HDFS balance策略详解

作者: 伍柒大人的三言两语 | 来源:发表于2018-07-01 17:21 被阅读51次

    【前言】线上长时间运行的大规模Hadoop集群,各个datanode节点磁盘空间使用率经常会出现分布不均衡的情况,尤其在新增和下架节点、或者人为干预副本数量的时候。节点空间使用率不均匀会导致计算引擎频繁在跨节点拷贝数据(A节点上运行的task所需数据在其它节点上),引起不必要的耗时和带宽。另外,当部分节点空间使用率很高但未满(90%左右)时,分配在该节点上的task会存在任务失败的风险。因此,引入balance策略使集群中的节点空间使用率均匀分布必不可少。

    一. balancer命令详解

    hdfs --config /hadoop-client/conf balancer
    -threshold  10                    \\集群平衡的条件,datanode间磁盘使用率相差阈值,区间选择:0~100
    -policy datanode                  \\默认为datanode,datanode级别的平衡策略
    -exclude  -f  /tmp/ip1.txt        \\默认为空,指定该部分ip不参与balance, -f:指定输入为文件
    -include  -f  /tmp/ip2.txt        \\默认为空,只允许该部分ip参与balance,-f:指定输入为文件
     -idleiterations  5               \\迭代次数,默认为 5
    

    hdfs balance时datanode之间数据迁移的带宽设置(/hadoop-client/conf/hdfs-site.xml, 修改需重启hdfs):

    <property>
        <name>dfs.datanode.balance.bandwidthPerSec</name>
        <value>6250000</value>
    </property>
    <备注:6250000 / (1024 * 1024) = 6M/s>
    

    动态增大带宽(不需重启,需要切换到hdfs用户,不可设置太大,会占用mapreduce任务的带宽):

    hdfs dfsadmin -fs hdfs://${active-namenode-hostname}:8020 -setBalancerBandwidth 104857600
    

    balance脚本在满足以下任何一个条件都会自动退出:

     * The cluster is balanced;
     * No block can be moved;
     * No block has been moved for specified consecutive iterations (5 by default);
     * An IOException occurs while communicating with the namenode;
     * Another balancer is running.
    

    二. 源码解析

    源码路径:org.apache.hadoop.hdfs.server.balancer

    统计需要balance的datanode:

      private boolean shouldIgnore(DatanodeInfo dn) {
        // ignore decommissioned nodes (忽略已经下架的datanode)
        final boolean decommissioned = dn.isDecommissioned();
        // ignore decommissioning nodes(忽略正在下架的datanode)
        final boolean decommissioning = dn.isDecommissionInProgress();
        // ignore nodes in exclude list (忽略参数:-exclude配置的datanode)
        final boolean excluded = Util.isExcluded(excludedNodes, dn);
        // ignore nodes not in the include list (if include list is not empty)
        // (如果参数:-include不为空,忽略不在include列表里的datanode)

◆ 任务目标 1: 根据原文,balancer命令中的参数 -idleiterations 默认值是多少?
◆ 任务目标 2: 请一字不差地抄录原文中从"final boolean decommissioning"到"e列表里的datanode)"之间的部分,首尾两处均包括在内。

◆ 数据部分:
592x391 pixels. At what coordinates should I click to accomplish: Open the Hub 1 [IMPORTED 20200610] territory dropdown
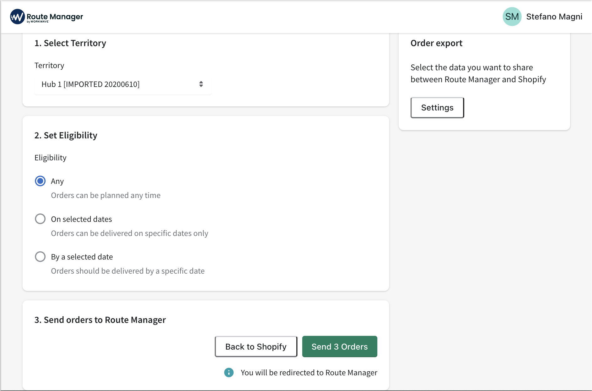point(122,84)
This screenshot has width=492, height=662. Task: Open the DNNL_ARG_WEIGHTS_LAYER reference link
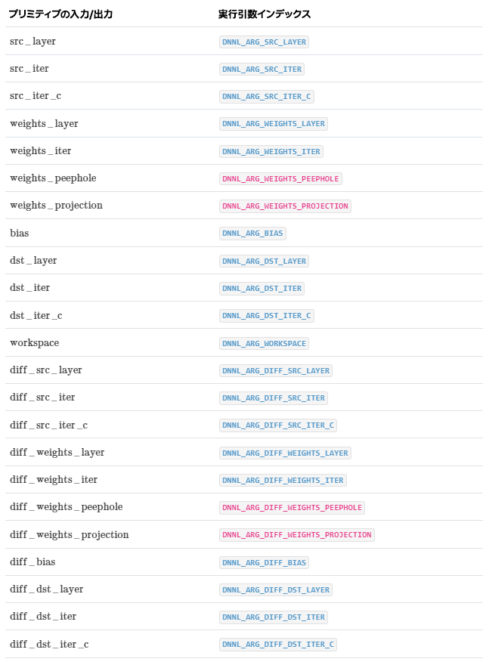click(273, 124)
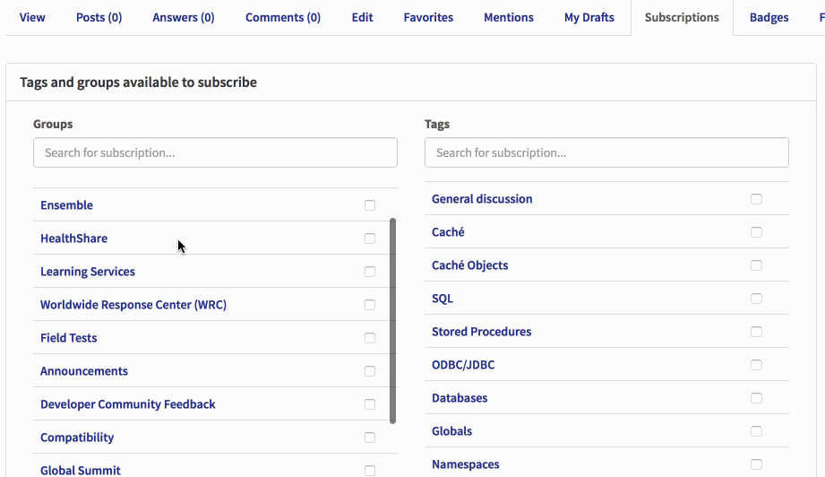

◆ 书面解答 1: 默认为 5。

◆ 书面解答 2:
final boolean decommissioning = dn.isDecommissionInProgress();
        // ignore nodes in exclude list (忽略参数:-exclude配置的datanode)
        final boolean excluded = Util.isExcluded(excludedNodes, dn);
        // ignore nodes not in the include list (if include list is not empty)
        // (如果参数:-include不为空,忽略不在include列表里的datanode)